Uniformly continuous and bounded

[math2006]

Let f be a real uniformly continuous function on the bounded
set A in \mathbb{R}^1. Prove that f is bounded
on A.

Since f is uniformly continuous, take \epsilon = m, \exists \delta > 0
such that
|f(x)-f(p)| < \epsilon
whenever |x-p|<\delta and x,p \in A
Now we have
|f(x)| < m + |f(p)|

Obviously i should show b + |f(p)| is bounded, but no idea how.
Could someone help me? thx

 

[AKG]

Obviously i should show b + |f(p)| is bounded, but no idea how.

What is b? And why would you want to show that b + |f(p)| is bounded? You mean bounded as a function of p?
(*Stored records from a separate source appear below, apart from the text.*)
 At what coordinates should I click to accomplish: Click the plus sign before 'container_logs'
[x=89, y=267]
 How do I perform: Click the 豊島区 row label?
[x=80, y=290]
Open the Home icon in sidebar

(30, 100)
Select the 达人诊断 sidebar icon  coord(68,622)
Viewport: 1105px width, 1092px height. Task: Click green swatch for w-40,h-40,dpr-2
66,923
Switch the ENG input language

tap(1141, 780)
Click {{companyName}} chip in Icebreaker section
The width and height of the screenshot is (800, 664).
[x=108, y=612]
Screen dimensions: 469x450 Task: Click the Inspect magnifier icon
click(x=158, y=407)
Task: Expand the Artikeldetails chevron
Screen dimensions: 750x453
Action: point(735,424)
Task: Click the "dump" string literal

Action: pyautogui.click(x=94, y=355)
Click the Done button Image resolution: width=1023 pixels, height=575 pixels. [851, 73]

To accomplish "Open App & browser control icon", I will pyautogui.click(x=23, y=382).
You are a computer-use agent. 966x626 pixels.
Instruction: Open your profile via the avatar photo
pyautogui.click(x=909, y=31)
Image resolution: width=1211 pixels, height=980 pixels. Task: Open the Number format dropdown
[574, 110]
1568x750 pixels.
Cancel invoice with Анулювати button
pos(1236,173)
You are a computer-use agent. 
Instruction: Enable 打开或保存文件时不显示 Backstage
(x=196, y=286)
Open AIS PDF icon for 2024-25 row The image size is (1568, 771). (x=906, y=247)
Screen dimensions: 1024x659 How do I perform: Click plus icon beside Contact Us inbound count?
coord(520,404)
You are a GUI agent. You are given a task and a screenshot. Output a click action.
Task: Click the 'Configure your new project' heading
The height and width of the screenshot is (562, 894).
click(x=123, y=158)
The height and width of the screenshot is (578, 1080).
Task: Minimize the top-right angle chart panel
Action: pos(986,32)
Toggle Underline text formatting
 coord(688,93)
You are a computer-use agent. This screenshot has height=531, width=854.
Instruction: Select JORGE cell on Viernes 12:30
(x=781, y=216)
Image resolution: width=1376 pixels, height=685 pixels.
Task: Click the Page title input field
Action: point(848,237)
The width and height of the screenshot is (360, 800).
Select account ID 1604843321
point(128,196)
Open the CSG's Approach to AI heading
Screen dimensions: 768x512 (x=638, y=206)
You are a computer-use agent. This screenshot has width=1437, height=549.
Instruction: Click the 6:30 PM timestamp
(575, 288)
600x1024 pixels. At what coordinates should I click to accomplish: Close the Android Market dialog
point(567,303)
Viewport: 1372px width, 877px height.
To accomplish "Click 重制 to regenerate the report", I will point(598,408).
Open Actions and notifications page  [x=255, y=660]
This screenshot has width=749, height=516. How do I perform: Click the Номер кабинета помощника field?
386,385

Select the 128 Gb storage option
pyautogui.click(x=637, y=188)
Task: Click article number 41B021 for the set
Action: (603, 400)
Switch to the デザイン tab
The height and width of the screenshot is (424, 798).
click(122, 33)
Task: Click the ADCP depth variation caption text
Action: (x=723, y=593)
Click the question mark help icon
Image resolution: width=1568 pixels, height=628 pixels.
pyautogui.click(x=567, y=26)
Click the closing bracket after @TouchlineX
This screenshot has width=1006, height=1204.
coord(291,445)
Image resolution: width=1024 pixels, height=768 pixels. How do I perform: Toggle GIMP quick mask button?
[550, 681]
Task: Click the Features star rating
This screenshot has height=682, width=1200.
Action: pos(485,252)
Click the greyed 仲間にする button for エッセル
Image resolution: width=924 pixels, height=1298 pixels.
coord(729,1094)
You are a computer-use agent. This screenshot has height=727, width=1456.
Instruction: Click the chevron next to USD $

Well that's no easier than showing directly that f is bounded, so this doesn't seem to be a worthwhile approach.

The idea is simple. Fix \epsilon > 0. There exists \delta > 0 such that, well, you know. Since A is bounded, you can choose a FINITE number of points x₁, ..., x_n in A such that the intervals of radius \delta about the x_i cover A. The total variation of f on these intervals is at most 2\epsilon, so the total variation of f over all of A is at most 2n\epsilon.

Oh, and if this was homework, it should have been in the homework section.